I think my colleague’s misconception is that he believes that there is a dedicated system that sends ‘pain signals’ to a passively receptive brain, or more specifically, the sensory and motor cortex of the brain, to be ‘perceived’ – and that the only way to change ‘pain’ is by interrupting these signals.

If only it were so easy!  But this view is a very simplistic one, and our central nervous systems far more complex than this.  My thought is that if our ability to survive depended on a dedicated ‘pain system’ then we’d risk it being knocked out or damaged far too easily, so it’s much more likely that a ‘distributed system’ approach has evolved wherein pain is a product of a neuromatrix that has the job of detecting information about our body that is important (ie salient) and novel (ie new or changing).

I’m not alone in this view either!  A nice paper by Iannetti and Mouraux (2010) details this model of pain, developing the original idea of a multimodal neuromatrix proposed by Melzack and rebutting the concept of a ‘pain matrix’.  Well worth reading if you’re interested in neurobiological theory of pain.

As a result of acknowledging that a neuromatrix exists to process information about the body and environment and to detect important and new information that could be a threat to the individual,it makes sense to me that any effort that alters the threat value of that information about the body state is likely to – reduce distress, improve mood, improve function, reduce disability – and reduce pain intensity and even quality.

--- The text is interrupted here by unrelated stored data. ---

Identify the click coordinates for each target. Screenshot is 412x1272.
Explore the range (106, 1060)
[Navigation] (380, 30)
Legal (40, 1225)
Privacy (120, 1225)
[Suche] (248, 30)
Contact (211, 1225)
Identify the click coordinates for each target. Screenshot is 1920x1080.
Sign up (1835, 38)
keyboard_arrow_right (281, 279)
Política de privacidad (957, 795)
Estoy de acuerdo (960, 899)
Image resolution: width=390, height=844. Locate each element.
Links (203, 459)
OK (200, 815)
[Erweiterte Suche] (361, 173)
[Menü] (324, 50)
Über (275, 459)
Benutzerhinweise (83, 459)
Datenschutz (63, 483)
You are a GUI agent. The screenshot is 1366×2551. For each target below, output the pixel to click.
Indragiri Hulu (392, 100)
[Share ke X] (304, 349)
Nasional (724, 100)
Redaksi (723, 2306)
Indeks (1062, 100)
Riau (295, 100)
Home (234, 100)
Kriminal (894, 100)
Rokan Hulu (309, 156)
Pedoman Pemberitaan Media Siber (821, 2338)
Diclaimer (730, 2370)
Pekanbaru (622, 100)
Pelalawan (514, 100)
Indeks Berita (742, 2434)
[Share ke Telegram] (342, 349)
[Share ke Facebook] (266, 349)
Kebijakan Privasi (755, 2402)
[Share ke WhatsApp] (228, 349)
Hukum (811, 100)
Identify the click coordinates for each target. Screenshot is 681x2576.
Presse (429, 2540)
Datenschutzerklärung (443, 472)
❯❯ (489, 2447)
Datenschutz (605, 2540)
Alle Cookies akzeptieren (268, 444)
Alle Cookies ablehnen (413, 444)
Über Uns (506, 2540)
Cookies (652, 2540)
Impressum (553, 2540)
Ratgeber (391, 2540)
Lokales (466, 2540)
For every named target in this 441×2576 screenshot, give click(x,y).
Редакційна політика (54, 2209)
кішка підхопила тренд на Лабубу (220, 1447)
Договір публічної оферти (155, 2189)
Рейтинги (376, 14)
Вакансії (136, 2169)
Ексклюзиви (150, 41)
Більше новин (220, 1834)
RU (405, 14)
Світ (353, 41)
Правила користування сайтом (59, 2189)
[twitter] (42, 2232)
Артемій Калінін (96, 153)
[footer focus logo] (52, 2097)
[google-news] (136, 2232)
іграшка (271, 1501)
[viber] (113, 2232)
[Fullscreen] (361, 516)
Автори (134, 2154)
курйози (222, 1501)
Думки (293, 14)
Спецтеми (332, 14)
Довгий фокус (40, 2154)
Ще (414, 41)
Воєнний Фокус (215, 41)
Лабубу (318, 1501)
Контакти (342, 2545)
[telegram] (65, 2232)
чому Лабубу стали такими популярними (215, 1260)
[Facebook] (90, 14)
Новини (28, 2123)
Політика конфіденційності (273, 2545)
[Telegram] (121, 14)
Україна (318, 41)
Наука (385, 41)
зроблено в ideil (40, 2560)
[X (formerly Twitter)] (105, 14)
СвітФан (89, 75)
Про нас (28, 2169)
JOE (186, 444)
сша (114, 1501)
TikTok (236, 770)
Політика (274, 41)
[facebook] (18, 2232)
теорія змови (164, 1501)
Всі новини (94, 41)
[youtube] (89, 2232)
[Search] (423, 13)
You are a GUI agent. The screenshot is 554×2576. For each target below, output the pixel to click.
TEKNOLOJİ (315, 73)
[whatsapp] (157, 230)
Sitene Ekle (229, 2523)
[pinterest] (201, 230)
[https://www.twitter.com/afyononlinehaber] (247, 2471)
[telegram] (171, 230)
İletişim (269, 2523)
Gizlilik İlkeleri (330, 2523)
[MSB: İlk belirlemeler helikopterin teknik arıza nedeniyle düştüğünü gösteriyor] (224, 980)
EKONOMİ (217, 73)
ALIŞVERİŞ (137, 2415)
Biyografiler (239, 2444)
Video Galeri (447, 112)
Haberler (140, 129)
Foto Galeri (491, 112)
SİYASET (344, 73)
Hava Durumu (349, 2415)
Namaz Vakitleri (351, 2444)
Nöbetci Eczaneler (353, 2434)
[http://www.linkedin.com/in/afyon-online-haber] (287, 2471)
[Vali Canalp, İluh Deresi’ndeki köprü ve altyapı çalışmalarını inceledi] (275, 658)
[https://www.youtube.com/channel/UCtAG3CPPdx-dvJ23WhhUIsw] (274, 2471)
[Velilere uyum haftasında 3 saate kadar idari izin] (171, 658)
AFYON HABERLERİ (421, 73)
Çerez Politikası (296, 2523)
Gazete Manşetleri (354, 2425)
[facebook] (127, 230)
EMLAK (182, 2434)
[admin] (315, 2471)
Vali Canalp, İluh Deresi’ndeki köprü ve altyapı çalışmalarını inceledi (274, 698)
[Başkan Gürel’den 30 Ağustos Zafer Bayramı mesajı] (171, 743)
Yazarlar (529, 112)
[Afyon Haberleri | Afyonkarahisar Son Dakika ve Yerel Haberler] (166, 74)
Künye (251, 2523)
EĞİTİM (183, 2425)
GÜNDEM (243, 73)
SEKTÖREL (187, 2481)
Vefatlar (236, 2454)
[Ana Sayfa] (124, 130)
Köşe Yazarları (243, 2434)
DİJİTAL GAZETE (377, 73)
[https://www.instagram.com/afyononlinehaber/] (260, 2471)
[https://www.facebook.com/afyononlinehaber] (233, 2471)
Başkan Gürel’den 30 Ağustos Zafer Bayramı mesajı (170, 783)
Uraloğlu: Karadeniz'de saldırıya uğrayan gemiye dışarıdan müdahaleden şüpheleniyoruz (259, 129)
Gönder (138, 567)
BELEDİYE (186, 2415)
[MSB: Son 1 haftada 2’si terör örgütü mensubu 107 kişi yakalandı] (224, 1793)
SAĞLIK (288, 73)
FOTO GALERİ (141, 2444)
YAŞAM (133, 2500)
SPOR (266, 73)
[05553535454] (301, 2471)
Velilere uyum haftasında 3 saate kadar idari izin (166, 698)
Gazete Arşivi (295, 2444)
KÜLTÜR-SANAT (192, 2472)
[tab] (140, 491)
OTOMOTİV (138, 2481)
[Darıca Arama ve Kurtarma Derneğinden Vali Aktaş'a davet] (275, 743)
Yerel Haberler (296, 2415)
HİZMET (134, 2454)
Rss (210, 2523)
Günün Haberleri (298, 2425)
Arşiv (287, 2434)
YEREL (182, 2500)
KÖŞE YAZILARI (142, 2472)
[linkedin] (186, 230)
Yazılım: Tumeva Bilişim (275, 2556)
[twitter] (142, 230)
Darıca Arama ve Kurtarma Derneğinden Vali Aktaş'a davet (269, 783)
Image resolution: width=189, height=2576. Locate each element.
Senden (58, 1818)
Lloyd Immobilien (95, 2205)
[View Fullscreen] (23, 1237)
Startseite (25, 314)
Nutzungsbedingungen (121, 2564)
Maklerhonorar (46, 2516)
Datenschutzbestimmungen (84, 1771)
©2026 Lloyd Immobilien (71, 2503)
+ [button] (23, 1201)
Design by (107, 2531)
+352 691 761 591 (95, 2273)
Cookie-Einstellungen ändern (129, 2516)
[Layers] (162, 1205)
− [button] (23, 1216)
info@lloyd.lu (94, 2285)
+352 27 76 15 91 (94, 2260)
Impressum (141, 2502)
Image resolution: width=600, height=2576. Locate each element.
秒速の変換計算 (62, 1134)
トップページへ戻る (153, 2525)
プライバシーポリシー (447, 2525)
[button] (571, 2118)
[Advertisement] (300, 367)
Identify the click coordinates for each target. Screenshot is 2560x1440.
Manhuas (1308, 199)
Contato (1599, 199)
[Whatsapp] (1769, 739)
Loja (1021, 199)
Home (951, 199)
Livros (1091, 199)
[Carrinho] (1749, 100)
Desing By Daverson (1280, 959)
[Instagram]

Does the converse hold true? If a signal to the brain is disrupted, without altering the threat value of that information, is it likely that the pain will reduce? Well maybe, because at least some of the information isn’t reaching those parts of the brain there to detect important information.  But on the other hand, it may also disrupt the information that the neuromatrix thinks ‘should’ be reaching it, and in so doing, maintain pain – and distress, anxiety, low mood, disability and difficulty doing what the person wants to do.

We can’t do just one thing and hope to influence such a complex phenomenon as pain.  If pain is a biopsychosocial thing, then it probably takes biopsychosocial treatment to change it.  And that, my dear medical pal, is why psychological and functional approaches can influence pain intensity – and much more beside.

Glombiewski, J., Sawyer, A., Gutermann, J., Koenig, K., Rief, W., & Hofmann, S. (2010). Psychological treatments for fibromyalgia: A meta-analysis Pain, 151 (2), 280-295 DOI: 10.1016/j.pain.2010.06.011

Iannetti, G.D., Mouraux, A. (2010).  From the neuromatrix to the pain matrix (and back). Exp. Brain Research, 205, 1-12.